Mera mortal como era, se movió con demasiada lentitud. Los haces de luz escarlata devoraron el último de los zarcillos y luego se hundieron en la propia gema negra.
La gema crepitó y se fundió en un abrir y cerrar de ojos. La piedra líquida se vertió sobre su dedo, quemó su piel, desgarró la carne…
Galeona logró tragarse el grito y transformó su reacción de intenso dolor en un jadeo apenas audible.
—¿Has dicho algo, querida mía? —preguntó el general Malevolyn como si tal cosa, sin que sus ojos abandonaran el horizonte.
Ella logró mantener una voz calmada y segura a pesar de su sufrimiento.
—No, Augustus. Sólo una leve tos… un poco de arena del desierto en la garganta.

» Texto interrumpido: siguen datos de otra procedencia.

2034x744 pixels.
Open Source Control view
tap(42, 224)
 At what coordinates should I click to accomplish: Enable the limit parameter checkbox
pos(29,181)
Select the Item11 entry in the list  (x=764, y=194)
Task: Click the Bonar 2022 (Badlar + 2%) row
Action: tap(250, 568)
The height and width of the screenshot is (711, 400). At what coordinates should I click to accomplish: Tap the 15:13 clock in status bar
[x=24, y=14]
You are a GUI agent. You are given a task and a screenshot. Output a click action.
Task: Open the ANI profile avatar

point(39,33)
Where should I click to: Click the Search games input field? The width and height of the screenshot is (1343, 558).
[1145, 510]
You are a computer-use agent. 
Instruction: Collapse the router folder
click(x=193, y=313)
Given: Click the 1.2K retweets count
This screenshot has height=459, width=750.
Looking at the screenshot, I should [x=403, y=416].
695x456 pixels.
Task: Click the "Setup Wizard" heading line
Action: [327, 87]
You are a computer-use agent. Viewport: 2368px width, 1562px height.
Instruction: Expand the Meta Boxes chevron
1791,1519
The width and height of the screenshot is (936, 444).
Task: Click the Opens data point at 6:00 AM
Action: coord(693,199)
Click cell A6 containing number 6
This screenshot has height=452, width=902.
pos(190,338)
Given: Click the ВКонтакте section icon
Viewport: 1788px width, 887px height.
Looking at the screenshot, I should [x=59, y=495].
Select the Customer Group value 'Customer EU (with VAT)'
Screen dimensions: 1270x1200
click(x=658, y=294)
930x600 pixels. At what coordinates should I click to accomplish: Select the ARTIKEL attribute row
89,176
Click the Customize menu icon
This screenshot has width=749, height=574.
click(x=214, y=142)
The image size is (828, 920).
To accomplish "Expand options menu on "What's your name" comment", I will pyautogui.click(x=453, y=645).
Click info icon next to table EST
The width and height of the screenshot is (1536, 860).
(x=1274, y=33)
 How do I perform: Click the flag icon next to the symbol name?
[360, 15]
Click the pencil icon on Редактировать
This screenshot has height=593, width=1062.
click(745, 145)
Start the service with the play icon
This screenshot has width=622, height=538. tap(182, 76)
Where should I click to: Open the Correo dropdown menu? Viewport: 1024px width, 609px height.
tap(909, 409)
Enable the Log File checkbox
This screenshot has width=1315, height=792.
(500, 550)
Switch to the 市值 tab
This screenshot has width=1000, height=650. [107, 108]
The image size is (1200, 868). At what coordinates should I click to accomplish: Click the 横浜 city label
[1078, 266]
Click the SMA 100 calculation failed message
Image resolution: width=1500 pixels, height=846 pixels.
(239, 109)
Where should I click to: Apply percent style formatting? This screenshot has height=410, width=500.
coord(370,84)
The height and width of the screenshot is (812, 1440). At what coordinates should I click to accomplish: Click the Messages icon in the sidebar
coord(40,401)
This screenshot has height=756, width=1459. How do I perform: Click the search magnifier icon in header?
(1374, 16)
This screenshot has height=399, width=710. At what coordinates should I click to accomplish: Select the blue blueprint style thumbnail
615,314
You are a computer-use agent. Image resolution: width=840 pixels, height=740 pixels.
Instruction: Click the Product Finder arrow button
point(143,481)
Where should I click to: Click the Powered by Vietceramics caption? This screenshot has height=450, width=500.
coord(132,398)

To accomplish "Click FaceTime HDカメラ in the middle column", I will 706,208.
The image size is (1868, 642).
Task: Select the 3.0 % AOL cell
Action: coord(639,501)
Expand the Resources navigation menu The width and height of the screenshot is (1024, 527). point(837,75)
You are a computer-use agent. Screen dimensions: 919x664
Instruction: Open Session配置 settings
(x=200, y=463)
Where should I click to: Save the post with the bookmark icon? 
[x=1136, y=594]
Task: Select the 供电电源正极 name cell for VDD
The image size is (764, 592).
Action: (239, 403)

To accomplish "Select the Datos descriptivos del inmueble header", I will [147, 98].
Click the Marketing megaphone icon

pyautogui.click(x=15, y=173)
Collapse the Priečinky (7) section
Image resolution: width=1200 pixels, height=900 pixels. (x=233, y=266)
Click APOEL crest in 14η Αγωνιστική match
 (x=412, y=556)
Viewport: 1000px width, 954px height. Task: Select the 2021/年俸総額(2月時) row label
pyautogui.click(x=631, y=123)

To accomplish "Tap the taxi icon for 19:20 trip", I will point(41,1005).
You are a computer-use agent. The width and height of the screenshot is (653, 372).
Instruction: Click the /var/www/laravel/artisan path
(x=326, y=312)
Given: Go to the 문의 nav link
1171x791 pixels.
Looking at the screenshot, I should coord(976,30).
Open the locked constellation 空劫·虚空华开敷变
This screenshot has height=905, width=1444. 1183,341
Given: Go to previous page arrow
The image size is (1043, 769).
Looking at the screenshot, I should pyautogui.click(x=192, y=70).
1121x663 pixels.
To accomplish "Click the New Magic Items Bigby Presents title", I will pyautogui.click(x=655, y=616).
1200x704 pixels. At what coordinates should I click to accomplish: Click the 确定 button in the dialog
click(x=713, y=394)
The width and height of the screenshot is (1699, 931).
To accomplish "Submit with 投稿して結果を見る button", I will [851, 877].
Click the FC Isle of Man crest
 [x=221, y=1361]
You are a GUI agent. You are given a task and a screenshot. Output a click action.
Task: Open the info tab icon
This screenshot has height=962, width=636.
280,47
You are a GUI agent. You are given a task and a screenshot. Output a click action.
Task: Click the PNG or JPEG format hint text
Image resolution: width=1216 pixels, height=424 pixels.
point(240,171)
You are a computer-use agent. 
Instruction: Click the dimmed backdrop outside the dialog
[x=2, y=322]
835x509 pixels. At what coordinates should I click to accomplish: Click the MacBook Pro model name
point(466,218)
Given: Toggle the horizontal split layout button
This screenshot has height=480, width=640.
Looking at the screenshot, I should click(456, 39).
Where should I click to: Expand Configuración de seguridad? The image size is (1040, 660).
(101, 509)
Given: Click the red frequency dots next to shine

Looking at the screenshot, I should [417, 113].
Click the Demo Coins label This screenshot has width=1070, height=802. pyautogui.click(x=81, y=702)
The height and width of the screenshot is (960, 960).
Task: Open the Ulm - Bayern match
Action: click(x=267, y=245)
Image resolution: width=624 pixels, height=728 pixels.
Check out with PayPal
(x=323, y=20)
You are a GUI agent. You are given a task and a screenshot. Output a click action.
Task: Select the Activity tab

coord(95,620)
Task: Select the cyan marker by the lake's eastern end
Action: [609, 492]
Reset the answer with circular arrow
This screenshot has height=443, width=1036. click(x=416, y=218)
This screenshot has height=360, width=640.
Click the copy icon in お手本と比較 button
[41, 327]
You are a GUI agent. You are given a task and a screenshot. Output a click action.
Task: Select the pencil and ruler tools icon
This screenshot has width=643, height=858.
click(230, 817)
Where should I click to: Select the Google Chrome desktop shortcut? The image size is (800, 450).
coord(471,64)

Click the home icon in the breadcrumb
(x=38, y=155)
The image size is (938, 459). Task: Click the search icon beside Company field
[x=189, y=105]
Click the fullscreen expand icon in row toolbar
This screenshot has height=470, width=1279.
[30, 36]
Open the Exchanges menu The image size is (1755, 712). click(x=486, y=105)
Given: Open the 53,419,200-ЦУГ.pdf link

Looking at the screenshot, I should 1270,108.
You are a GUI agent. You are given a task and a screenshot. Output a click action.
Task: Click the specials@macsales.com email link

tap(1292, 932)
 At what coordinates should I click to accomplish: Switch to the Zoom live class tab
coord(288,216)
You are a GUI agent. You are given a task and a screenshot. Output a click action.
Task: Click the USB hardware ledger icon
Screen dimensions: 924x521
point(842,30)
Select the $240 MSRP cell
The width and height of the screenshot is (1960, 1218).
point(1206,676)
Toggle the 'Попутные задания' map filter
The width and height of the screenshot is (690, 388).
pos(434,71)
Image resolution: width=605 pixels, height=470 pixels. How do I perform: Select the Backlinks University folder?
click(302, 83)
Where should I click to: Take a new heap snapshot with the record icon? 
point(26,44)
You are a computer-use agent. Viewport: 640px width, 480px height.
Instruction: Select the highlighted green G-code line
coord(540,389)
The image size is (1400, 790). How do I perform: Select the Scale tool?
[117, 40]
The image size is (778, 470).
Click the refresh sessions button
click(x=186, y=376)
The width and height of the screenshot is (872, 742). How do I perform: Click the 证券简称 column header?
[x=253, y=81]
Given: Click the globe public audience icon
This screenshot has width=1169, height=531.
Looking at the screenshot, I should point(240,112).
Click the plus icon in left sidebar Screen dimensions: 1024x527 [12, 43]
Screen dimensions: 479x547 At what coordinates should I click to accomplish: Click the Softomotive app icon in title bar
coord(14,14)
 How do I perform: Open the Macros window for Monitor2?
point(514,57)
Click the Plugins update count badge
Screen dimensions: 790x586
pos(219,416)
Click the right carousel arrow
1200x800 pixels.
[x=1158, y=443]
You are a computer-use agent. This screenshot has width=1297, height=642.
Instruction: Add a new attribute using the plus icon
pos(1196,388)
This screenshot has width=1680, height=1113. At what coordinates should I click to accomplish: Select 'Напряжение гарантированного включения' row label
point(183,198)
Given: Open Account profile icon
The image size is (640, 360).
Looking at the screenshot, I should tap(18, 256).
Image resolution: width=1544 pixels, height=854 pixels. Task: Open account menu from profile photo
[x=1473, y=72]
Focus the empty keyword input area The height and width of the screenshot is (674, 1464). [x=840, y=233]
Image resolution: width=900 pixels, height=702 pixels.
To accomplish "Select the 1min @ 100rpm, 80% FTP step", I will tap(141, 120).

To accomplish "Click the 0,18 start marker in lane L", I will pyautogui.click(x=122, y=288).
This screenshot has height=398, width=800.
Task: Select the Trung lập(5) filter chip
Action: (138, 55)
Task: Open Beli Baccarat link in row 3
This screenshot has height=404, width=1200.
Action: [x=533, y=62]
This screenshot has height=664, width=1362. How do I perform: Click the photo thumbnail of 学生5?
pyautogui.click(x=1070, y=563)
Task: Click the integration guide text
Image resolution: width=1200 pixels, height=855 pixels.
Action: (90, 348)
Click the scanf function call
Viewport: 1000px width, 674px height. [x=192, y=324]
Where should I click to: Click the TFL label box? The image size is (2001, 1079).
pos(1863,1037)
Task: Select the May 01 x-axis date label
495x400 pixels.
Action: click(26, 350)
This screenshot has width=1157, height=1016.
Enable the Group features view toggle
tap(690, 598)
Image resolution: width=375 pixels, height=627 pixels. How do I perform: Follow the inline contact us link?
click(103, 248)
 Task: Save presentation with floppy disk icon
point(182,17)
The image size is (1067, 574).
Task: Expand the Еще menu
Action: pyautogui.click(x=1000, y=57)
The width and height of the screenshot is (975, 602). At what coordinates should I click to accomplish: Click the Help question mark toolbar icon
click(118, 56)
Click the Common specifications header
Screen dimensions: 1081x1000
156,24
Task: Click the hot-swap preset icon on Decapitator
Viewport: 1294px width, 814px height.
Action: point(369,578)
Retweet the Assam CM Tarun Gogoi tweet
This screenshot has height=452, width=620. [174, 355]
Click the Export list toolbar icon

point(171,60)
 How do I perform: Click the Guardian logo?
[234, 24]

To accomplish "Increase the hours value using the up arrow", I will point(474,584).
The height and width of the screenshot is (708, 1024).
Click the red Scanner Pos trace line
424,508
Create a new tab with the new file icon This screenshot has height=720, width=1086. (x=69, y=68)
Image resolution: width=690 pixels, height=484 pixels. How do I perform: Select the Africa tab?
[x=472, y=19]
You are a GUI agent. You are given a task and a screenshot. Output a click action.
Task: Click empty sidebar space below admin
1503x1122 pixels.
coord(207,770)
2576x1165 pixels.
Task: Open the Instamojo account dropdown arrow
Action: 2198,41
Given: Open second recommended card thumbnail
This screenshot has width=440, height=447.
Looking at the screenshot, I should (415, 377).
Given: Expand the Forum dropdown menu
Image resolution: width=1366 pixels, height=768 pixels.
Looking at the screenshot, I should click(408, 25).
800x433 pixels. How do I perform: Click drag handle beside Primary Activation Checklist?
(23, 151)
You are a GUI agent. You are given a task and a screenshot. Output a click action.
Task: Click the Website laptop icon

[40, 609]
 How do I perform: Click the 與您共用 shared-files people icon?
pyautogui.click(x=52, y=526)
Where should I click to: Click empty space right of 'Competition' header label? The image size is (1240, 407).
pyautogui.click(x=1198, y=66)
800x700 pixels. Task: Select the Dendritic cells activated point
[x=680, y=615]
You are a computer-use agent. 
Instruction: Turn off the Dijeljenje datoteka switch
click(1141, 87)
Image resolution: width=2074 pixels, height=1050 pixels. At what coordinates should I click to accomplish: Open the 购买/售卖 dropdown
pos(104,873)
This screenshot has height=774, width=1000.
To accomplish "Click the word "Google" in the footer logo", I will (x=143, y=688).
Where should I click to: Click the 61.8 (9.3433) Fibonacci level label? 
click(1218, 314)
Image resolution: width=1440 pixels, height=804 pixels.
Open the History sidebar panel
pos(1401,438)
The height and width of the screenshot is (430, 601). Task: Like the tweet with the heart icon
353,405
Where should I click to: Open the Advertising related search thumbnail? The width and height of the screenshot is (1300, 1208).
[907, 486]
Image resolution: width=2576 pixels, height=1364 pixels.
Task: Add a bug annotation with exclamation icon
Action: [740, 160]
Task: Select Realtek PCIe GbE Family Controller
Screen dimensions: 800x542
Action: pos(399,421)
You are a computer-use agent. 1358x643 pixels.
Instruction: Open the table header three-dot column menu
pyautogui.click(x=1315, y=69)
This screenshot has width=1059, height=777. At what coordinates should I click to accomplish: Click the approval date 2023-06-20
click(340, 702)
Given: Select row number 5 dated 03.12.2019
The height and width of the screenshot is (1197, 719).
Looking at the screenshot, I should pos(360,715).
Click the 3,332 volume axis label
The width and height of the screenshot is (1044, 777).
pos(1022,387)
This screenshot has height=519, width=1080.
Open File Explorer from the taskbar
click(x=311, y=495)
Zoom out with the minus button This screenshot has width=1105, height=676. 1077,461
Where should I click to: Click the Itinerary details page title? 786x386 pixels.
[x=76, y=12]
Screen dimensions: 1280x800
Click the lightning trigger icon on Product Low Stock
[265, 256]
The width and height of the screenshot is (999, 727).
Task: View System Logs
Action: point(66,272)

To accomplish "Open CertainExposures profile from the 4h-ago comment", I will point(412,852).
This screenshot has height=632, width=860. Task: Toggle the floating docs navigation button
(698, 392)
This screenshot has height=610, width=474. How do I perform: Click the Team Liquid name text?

—Sí, eso pasa en este lugar. Quizá deberías taparte con un velo. —No dijo nada más, concentrado en sus deberes como comandante o perdido de nuevo en el pasado de Bartuc.
Galeona miró cuidadosamente a su alrededor. Nadie había presenciado la asombrosa exhibición de energías mágicas en conflicto. Sólo ella, con sus sentidos mágicos, había podido asistir tanto a su fracaso como a su castigo.
Tras dar gracias al menos por este pequeño golpe de suerte, investigó disimuladamente el daño. El anillo se había convertido en escoria y la rara y resistente gema en un grumo negro y ardiente sobre su dedo. Al cabo de un rato logró por fin sacarse el aro, pero la joya fundida se quedó sobre su mano, por lo demás inmaculada, como una permanente mancha color ébano.
La herida le importaba poco. Había sufrido cosas mucho peores mientras refinaba su arte. No, lo que preocupaba de verdad a Galeona era la violenta reacción del yelmo frente a su escrutinio. Ninguno de los hechizos que había utilizado en el pasado sobre él había provocado una respuesta tan violenta. Casi parecía como si algo que morara en el interior de la armadura hubiera despertado, algo que tenía intenciones propias.
Siempre había supuesto que el caudillo había imbuido la armadura con numerosos encantamientos de tremendo poder para que lo ayudaran en el campo de batalla. Tales precauciones hubieran tenido mucho sentido. Sin embargo, ¿y si eso no era más que parte de la verdad? ¿Y si ni siquiera quienes habían matado a Bartuc habían comprendido el verdadero alcance de su maestría en la magia demoníaca?
¿Eran sólo encantamientos lo que poseían el yelmo y la armadura… o había descubierto Galeona algo más?
¿Acaso el propio Bartuc pretendía regresar de entre los muertos?